» TASK OBJECTIVE
Word for word, restate every line of the listing that follows.

» RAW DATA
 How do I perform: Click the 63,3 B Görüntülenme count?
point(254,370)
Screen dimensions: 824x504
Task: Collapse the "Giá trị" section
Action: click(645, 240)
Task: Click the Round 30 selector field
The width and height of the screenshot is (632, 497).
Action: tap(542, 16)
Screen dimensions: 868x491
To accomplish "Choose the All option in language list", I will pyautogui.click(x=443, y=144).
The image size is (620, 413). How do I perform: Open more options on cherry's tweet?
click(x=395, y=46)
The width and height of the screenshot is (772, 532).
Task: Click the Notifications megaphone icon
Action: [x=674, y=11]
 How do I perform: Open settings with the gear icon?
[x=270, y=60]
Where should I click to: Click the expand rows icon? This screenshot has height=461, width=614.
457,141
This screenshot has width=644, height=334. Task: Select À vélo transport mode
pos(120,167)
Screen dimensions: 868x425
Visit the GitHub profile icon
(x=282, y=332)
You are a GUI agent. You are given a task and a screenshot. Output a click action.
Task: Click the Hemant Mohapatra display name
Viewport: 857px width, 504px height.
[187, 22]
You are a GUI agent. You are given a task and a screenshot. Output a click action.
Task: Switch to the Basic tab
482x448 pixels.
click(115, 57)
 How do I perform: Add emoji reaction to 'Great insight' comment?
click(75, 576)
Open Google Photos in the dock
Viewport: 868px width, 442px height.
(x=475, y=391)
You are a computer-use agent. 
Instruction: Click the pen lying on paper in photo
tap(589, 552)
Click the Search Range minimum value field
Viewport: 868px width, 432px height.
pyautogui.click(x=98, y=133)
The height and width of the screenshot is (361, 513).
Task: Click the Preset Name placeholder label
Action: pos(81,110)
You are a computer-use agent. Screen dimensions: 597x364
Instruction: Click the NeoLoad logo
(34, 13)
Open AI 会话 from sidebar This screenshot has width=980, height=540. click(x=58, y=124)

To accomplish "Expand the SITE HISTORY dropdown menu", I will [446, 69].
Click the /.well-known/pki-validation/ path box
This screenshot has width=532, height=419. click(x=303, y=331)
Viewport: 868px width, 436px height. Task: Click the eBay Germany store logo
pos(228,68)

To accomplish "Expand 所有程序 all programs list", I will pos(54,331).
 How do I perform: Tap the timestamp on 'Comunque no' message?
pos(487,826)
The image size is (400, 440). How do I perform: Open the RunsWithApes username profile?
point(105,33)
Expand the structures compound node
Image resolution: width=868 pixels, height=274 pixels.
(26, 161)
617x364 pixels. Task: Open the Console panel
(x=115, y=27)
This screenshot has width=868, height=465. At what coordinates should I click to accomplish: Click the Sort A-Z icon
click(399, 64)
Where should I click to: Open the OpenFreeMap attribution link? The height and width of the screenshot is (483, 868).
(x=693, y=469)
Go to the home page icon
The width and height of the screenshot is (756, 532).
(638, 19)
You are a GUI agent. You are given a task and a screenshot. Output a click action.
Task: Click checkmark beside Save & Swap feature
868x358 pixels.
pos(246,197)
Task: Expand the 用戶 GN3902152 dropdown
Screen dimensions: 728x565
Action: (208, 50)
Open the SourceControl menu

» WRITTEN ANSWER
 How do I perform: Click the 63,3 B Görüntülenme count?
point(254,370)
Screen dimensions: 824x504
Task: Collapse the "Giá trị" section
Action: click(645, 240)
Task: Click the Round 30 selector field
The width and height of the screenshot is (632, 497).
Action: tap(542, 16)
Screen dimensions: 868x491
To accomplish "Choose the All option in language list", I will pyautogui.click(x=443, y=144).
The image size is (620, 413). How do I perform: Open more options on cherry's tweet?
click(x=395, y=46)
The width and height of the screenshot is (772, 532).
Task: Click the Notifications megaphone icon
Action: [x=674, y=11]
 How do I perform: Open settings with the gear icon?
[x=270, y=60]
Where should I click to: Click the expand rows icon? This screenshot has height=461, width=614.
457,141
This screenshot has width=644, height=334. Task: Select À vélo transport mode
pos(120,167)
Screen dimensions: 868x425
Visit the GitHub profile icon
(x=282, y=332)
You are a GUI agent. You are given a task and a screenshot. Output a click action.
Task: Click the Hemant Mohapatra display name
Viewport: 857px width, 504px height.
[187, 22]
You are a GUI agent. You are given a task and a screenshot. Output a click action.
Task: Switch to the Basic tab
482x448 pixels.
click(115, 57)
 How do I perform: Add emoji reaction to 'Great insight' comment?
click(75, 576)
Open Google Photos in the dock
Viewport: 868px width, 442px height.
(x=475, y=391)
You are a computer-use agent. 
Instruction: Click the pen lying on paper in photo
tap(589, 552)
Click the Search Range minimum value field
Viewport: 868px width, 432px height.
pyautogui.click(x=98, y=133)
The height and width of the screenshot is (361, 513).
Task: Click the Preset Name placeholder label
Action: pos(81,110)
You are a computer-use agent. Screen dimensions: 597x364
Instruction: Click the NeoLoad logo
(34, 13)
Open AI 会话 from sidebar This screenshot has width=980, height=540. click(x=58, y=124)

To accomplish "Expand the SITE HISTORY dropdown menu", I will [446, 69].
Click the /.well-known/pki-validation/ path box
This screenshot has width=532, height=419. click(x=303, y=331)
Viewport: 868px width, 436px height. Task: Click the eBay Germany store logo
pos(228,68)

To accomplish "Expand 所有程序 all programs list", I will pos(54,331).
 How do I perform: Tap the timestamp on 'Comunque no' message?
pos(487,826)
The image size is (400, 440). How do I perform: Open the RunsWithApes username profile?
point(105,33)
Expand the structures compound node
Image resolution: width=868 pixels, height=274 pixels.
(26, 161)
617x364 pixels. Task: Open the Console panel
(x=115, y=27)
This screenshot has width=868, height=465. At what coordinates should I click to accomplish: Click the Sort A-Z icon
click(399, 64)
Where should I click to: Open the OpenFreeMap attribution link? The height and width of the screenshot is (483, 868).
(x=693, y=469)
Go to the home page icon
The width and height of the screenshot is (756, 532).
(638, 19)
You are a GUI agent. You are given a task and a screenshot. Output a click action.
Task: Click checkmark beside Save & Swap feature
868x358 pixels.
pos(246,197)
Task: Expand the 用戶 GN3902152 dropdown
Screen dimensions: 728x565
Action: (208, 50)
Open the SourceControl menu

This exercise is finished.